Cuántas veces nos enfrentamos a una situación típica del trabajo: tengo tareas pendientes, pero justo debo asistir a una reunión virtual. ¿Qué hago?

Muchos eligen ir “adelantando trabajo” mientras están en la reunión, sin dimensionar que están cayendo en una trampa. El cerebro humano no procesa múltiples flujos de información compleja de manera simultánea. Lo que realmente ocurre es esto:

  • Pérdida de profundidad: al dividir la atención, el cerebro activa un “filtro de relevancia”, captando solo palabras clave, pero perdiendo matices, tono e intención comunicativa.
  • Residuo de atención: cuando una persona vuelve a enfocarse en la reunión después de hacer otras tareas, su cerebro tarda varios minutos en reconectarse completamente con el hilo de la discusión.

 

A esto se suma algo propio de la virtualidad.

La cámara encendida no garantiza atención. El micrófono en silencio no significa escucha activa. Y la ventana abierta de la reunión muchas veces compite con mails, chats, tareas urgentes o notificaciones que no podemos dejar de ver.

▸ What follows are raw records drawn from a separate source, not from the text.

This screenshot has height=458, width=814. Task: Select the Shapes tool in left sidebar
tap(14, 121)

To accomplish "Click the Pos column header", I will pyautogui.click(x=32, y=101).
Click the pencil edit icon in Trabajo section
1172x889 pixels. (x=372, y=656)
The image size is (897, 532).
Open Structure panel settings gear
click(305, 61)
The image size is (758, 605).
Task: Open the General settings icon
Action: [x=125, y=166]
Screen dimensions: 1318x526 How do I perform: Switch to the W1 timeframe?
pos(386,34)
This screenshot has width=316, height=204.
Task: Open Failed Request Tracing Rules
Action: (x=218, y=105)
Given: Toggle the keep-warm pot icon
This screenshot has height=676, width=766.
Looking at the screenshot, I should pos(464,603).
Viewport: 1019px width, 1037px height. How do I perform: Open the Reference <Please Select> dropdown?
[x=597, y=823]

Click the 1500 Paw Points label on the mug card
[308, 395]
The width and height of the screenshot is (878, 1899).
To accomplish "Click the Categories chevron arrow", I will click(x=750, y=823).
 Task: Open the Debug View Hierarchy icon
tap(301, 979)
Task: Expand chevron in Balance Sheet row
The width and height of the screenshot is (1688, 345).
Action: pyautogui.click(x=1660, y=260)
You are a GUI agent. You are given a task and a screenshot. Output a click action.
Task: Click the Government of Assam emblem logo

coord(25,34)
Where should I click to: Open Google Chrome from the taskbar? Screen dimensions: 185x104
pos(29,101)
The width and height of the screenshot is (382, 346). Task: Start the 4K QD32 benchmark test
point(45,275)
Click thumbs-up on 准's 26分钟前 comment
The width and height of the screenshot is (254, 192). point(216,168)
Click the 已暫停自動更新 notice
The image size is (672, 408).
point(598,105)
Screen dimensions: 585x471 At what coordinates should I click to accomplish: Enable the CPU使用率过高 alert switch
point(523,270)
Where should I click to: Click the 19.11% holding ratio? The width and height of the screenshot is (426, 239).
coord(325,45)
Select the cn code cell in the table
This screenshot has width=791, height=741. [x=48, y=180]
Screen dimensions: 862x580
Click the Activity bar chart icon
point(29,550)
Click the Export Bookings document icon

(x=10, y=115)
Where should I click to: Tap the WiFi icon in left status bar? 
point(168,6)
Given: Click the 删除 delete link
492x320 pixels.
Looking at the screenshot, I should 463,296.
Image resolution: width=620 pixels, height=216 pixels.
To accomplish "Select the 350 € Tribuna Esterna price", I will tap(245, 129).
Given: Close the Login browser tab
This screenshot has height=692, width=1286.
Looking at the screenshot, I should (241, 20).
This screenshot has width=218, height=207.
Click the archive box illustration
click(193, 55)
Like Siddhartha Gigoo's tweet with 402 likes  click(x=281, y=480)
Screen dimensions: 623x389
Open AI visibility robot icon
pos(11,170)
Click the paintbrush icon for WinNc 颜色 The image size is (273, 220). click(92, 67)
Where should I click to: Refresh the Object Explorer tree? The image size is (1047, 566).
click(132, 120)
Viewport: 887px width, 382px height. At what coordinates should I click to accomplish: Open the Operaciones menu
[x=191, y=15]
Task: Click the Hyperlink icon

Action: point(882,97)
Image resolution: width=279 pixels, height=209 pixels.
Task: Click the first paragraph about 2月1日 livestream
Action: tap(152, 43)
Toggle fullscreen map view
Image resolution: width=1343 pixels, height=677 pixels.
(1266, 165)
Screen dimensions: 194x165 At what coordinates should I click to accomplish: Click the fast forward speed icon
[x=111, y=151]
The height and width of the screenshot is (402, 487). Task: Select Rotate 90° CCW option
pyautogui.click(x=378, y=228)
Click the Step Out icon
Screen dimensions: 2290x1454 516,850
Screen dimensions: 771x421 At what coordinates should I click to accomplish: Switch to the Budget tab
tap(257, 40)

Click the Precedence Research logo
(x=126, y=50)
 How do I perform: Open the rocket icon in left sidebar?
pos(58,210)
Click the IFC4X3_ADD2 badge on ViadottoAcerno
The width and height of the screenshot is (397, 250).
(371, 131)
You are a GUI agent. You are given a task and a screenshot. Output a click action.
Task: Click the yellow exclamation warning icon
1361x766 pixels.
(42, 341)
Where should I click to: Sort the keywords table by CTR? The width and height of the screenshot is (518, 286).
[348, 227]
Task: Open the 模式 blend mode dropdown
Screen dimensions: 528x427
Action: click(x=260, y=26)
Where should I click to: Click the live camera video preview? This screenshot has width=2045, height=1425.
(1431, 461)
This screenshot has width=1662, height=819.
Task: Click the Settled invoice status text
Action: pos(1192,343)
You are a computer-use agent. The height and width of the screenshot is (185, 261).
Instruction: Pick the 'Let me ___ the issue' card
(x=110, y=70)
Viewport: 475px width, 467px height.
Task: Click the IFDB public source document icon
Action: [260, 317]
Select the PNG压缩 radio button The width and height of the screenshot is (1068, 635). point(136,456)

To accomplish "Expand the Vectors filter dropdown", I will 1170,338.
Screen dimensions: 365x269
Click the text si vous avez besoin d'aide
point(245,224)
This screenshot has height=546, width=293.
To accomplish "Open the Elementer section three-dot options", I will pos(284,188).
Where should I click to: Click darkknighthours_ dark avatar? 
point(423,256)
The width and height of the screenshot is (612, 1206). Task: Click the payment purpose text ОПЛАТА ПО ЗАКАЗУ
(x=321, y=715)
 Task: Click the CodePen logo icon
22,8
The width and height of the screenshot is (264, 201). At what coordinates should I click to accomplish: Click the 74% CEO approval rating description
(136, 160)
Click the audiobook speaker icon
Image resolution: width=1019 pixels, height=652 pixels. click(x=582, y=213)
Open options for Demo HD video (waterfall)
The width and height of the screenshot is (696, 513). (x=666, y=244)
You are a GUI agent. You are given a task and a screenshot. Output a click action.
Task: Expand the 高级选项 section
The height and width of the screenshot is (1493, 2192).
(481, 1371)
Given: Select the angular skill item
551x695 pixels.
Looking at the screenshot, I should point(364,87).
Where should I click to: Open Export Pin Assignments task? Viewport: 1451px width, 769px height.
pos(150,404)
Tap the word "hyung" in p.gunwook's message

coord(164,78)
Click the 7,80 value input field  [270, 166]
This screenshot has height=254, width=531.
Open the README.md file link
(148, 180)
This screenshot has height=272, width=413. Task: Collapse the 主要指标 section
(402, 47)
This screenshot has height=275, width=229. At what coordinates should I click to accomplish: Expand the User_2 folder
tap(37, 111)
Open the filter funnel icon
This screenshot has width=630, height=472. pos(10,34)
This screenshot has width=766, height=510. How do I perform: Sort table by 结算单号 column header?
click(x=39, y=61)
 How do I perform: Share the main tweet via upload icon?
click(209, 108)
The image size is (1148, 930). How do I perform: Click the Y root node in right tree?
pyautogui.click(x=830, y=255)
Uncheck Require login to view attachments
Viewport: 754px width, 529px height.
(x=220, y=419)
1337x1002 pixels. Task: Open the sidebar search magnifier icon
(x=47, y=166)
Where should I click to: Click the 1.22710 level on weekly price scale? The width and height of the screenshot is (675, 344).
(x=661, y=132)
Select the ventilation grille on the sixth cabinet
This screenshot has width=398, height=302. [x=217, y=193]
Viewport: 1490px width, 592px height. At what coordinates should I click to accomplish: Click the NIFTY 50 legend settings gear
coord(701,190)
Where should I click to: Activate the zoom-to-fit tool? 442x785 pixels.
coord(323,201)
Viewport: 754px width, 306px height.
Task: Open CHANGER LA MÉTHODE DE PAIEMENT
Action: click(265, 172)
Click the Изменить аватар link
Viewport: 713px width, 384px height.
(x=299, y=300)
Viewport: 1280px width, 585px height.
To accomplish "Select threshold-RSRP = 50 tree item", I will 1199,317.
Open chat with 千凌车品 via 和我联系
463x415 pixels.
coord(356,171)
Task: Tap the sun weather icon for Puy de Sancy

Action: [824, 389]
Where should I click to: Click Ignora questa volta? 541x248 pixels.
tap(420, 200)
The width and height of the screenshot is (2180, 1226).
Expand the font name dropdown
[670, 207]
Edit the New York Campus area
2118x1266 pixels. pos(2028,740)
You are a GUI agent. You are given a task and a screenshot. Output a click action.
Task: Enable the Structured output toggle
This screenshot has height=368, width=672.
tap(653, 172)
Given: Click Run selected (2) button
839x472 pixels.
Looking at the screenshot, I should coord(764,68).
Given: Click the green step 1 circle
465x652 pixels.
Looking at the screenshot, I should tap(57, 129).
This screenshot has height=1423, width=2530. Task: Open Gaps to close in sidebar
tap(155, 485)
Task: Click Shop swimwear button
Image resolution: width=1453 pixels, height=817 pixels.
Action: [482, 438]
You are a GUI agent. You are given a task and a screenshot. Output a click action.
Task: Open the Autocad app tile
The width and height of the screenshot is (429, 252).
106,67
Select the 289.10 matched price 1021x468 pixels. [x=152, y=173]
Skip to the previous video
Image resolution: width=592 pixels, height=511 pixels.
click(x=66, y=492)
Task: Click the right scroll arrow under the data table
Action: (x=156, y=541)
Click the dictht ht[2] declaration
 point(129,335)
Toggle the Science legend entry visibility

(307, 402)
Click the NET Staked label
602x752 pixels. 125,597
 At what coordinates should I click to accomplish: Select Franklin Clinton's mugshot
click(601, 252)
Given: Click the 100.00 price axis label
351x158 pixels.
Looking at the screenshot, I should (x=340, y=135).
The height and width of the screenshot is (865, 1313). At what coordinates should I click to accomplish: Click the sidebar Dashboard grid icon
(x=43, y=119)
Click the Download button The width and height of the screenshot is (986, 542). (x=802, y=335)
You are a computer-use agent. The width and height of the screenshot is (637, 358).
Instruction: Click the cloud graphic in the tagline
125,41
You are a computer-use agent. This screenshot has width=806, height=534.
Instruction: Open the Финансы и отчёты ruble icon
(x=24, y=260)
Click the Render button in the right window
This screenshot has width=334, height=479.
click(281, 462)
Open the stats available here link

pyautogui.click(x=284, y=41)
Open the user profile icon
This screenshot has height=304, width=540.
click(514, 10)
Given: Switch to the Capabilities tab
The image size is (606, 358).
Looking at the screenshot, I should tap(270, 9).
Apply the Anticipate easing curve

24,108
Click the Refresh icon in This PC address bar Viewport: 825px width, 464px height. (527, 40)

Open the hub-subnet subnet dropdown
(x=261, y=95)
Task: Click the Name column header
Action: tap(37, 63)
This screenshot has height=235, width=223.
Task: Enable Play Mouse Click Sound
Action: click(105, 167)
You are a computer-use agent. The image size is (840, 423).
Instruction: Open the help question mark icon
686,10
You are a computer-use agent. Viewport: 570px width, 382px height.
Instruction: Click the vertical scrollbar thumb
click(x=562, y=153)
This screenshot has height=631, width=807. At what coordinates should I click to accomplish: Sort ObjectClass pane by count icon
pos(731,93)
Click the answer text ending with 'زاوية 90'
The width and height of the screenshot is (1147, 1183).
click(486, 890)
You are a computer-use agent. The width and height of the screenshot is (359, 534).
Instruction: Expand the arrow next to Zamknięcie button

Si mientras participamos estamos haciendo otra tarea, desaparecen los gestos de aprobación o desaprobación, las intervenciones que demuestran interés y el intercambio espontáneo. El interlocutor puede desalentarse y, poco a poco, se genera una baja participación general.

Esta dinámica impacta directamente en la creatividad colectiva, esa que surge de los comentarios espontáneos y del flujo de ideas en tiempo real. Del intercambio que permite mejorar y pulir un proyecto entre todos.

Tal vez muchos caigamos en esta trampa de querer “ganar” tiempo mientras asistimos a una reunión, sin pensar que podemos estar perdiendo información valiosa para nuestro trabajo. Información que después debemos volver a preguntar, o peor aún, que nos lleva a rehacer tareas por no haber escuchado con atención.

También puede suceder que tengamos algo importante para aportar y, por no estar plenamente presentes, dejemos pasar el momento. Cuando finalmente queremos intervenir, la conversación ya avanzó y las decisiones se tomaron.

 

La propuesta

Por mucho trabajo que tengamos, aprovechemos el espacio de reunión con todos nuestros sentidos puestos ahí.

Si creemos que una reunión no nos aporta valor o que no podemos contribuir, planteémoslo. Evaluemos si realmente es necesario asistir.

Pero si estamos, estemos de verdad.

Porque cuando estamos atentos, las reuniones duran menos.

Cuando escuchamos de verdad, decidimos mejor.

Y cuando participamos activamente, el equipo crece.

La próxima vez que entremos a una reunión, podemos hacernos una pregunta simple:

¿Estoy solo conectado… o estoy realmente acá?